What’s clear from these verses, and throughout the Bible, is that we bear responsibility for our reputation both inside and outside the Church, and that stewarding the Gospel message means protecting both the integrity of the message and demonstrating its impact on our lives and the world around us. The Gospel is both plausible and compelling, and we ought never do anything to make it seem less so.
However, what the Church is not (and cannot be) responsible for, is the reaction a world will have, particularly a world that is unbelieving and even hostile to either Christian morality or Christian truth claims.
“Loving our neighbor,” for example, will mean very different things to someone depending on their definition of love. According to our constantly shifting, culturally dependent definition, an act of love can seem like intolerance or even hate. In the same way, we are not responsible if someone perceives the good news of the Gospel message as bad news. We are not necessarily at fault when it is rejected or hated, or when it offends as Jesus predicted it would offend. The good news, though, is that when the Gospel is believed, embraced, or heeded, the success belongs to God, not our clever methodology or presentation.
According to Scripture, what “hurts our witness” the most is disunity. And this doesn’t mean that unity comes at the expense of church. But what we’re told “hurts our witness” the most in this cultural moment is violating the new moral consensus about sex, politics, or controversial public figures. So, in an effort to “protect the witness,” we spend an inordinate about of time policing each other’s behavior, often publicly, about matters prioritized within a wrong set of values.
I’ve no doubt that much of the concern over the Church’s witness is genuine and well-intentioned.

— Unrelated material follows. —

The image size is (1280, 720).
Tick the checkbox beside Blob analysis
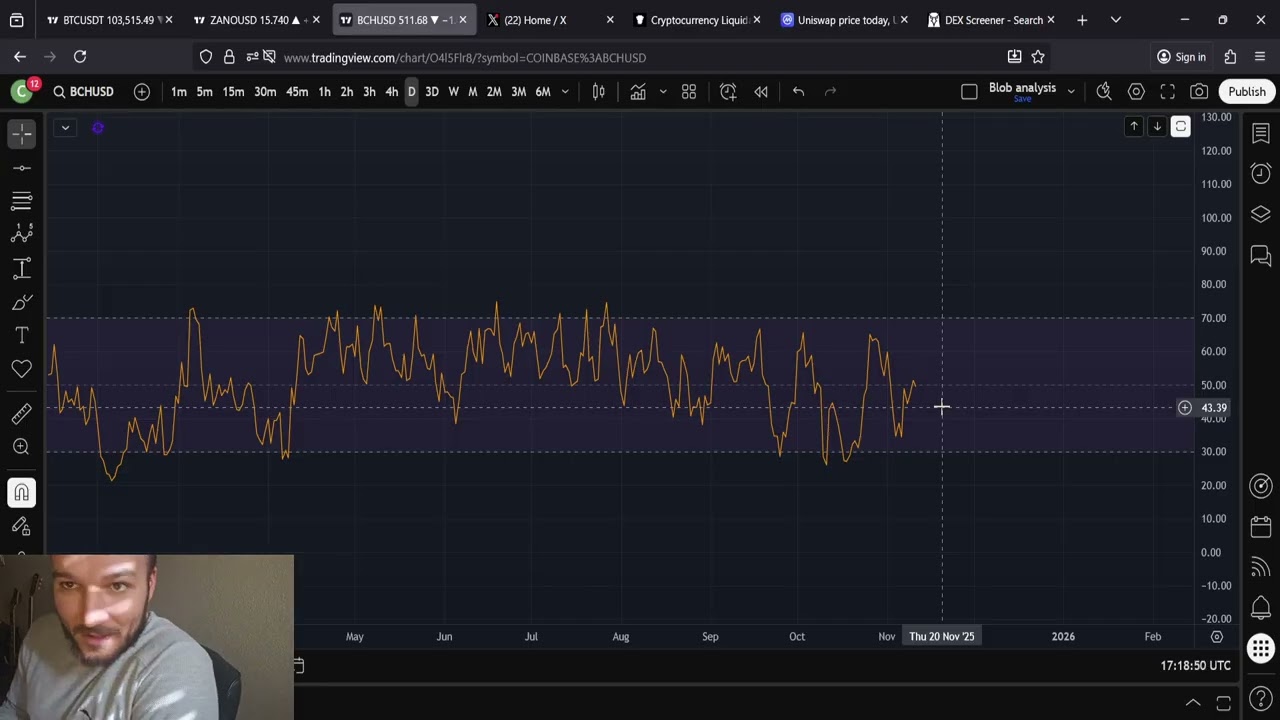pos(969,92)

We are responsible to live as if what we say we believe is real. At the same time, Jesus didn’t rebuke the Pharisees for being “mean,” but for being hypocrites. Whenever our well-intentioned concern for the Church’s witness becomes a dressed-up purity test, what we’re really saying is “You can’t be a Christian and do that thing.” And that misunderstands the Christian faith altogether.
True belief always leads to regeneration, and sanctification takes time. Salvation is not forfeited every time a mistake is made or a theological error is committed. The patience and grace we extend to each other, even when a fellow believer makes a decision we disagree with, is a way of loving one another and advancing the witness of Christ to a watching world.

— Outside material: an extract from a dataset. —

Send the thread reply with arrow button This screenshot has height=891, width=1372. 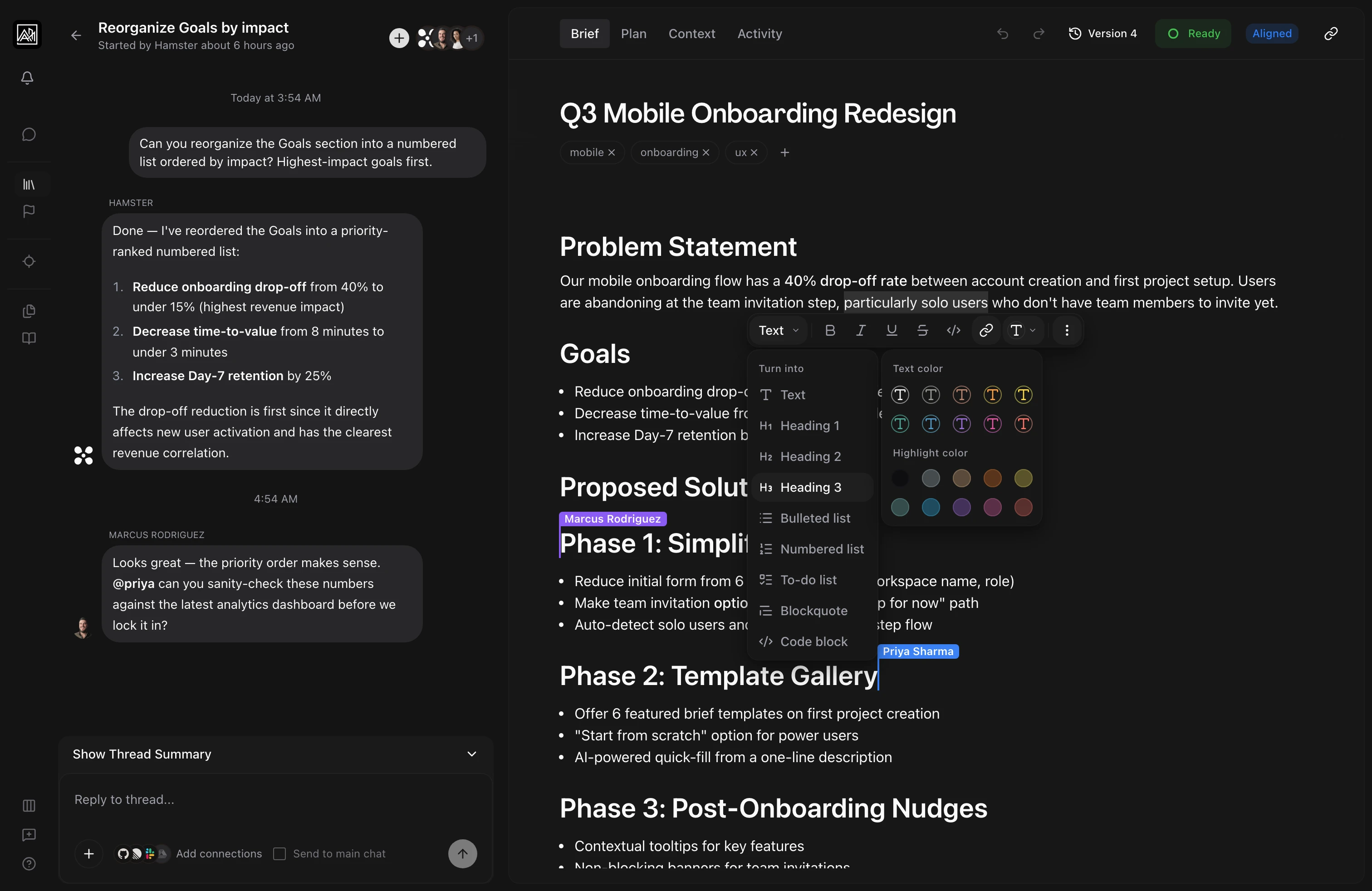[x=462, y=853]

In fact, imagine how compelling the Church’s witness would be today if we prioritized forgiveness. Our wider culture has absolutely no time for it, and many of those most vocally concerned for the Church’s witness have little time for it either. To forgive, is considered complicity in evil. To accept any apology as sincere, or to extend grace for even the benefit of the doubt is completely unacceptable.
Christians should be different. We shouldn’t just take different sides of an issue: We should take our sides differently. We might find out that forgiving easily and assuming the best of one another will compel a watching world to ask us for the reason for that kind of hope. We might find that forgiveness, not a purity test, is the best thing for the Church’s witness these days.